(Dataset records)
<<<<
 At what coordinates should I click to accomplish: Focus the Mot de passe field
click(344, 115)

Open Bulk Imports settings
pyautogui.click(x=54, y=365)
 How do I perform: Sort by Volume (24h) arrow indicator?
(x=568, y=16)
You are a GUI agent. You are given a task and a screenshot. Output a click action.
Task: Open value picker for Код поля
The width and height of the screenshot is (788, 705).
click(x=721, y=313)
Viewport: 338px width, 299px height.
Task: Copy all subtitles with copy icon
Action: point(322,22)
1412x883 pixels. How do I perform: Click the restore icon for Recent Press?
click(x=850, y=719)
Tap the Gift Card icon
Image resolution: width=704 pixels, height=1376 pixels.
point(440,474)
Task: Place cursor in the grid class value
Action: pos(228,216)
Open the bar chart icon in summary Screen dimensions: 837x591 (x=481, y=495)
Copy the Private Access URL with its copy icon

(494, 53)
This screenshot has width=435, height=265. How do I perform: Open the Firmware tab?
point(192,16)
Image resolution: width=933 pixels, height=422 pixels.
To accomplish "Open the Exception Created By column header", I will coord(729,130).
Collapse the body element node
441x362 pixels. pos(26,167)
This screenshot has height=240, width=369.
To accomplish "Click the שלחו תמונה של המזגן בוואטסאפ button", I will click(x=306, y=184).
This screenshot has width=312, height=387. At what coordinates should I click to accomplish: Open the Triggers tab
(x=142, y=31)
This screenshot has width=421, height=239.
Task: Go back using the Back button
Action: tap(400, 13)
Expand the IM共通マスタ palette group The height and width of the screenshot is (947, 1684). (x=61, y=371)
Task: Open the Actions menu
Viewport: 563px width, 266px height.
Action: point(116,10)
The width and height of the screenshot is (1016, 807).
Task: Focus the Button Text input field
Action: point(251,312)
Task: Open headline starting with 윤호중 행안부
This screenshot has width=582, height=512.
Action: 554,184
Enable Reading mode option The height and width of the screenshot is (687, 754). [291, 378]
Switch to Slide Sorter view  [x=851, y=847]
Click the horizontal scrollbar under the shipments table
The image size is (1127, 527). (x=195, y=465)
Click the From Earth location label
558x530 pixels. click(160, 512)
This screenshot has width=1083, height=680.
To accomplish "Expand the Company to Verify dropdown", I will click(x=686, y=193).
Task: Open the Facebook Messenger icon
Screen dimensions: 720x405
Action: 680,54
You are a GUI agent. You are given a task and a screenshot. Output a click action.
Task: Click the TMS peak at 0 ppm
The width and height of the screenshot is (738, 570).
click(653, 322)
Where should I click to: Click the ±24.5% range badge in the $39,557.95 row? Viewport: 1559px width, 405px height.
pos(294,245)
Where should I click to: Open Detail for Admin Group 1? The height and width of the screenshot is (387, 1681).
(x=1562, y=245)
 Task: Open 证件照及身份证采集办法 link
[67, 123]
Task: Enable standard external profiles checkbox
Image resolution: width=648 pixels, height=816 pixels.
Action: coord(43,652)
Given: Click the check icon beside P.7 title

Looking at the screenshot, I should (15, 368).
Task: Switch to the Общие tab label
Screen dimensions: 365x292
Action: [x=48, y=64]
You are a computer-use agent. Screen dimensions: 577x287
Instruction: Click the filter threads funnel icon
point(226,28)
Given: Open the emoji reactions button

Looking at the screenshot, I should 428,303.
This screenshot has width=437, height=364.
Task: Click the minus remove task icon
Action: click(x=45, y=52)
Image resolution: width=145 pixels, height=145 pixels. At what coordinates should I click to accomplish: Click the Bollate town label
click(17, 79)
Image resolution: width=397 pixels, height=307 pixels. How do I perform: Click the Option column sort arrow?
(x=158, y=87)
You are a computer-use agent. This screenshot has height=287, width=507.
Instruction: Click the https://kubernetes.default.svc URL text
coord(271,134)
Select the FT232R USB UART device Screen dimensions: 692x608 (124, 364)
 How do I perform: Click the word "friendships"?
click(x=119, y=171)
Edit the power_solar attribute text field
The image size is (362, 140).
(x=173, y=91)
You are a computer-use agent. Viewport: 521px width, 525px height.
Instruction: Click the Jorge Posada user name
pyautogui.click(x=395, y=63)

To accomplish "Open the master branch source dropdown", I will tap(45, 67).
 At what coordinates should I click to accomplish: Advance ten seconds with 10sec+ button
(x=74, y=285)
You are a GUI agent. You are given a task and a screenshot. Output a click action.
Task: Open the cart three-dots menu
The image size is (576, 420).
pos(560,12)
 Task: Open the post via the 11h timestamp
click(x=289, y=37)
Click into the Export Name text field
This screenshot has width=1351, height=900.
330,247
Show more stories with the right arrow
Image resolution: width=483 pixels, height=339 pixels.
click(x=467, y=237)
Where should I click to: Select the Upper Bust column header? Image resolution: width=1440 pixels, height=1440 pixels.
>>>>
Your instructions:
Extract each line from the entries above that contains the string "Select".

Written response:
Select the FT232R USB UART device Screen dimensions: 692x608 (124, 364)
Where should I click to: Select the Upper Bust column header? Image resolution: width=1440 pixels, height=1440 pixels.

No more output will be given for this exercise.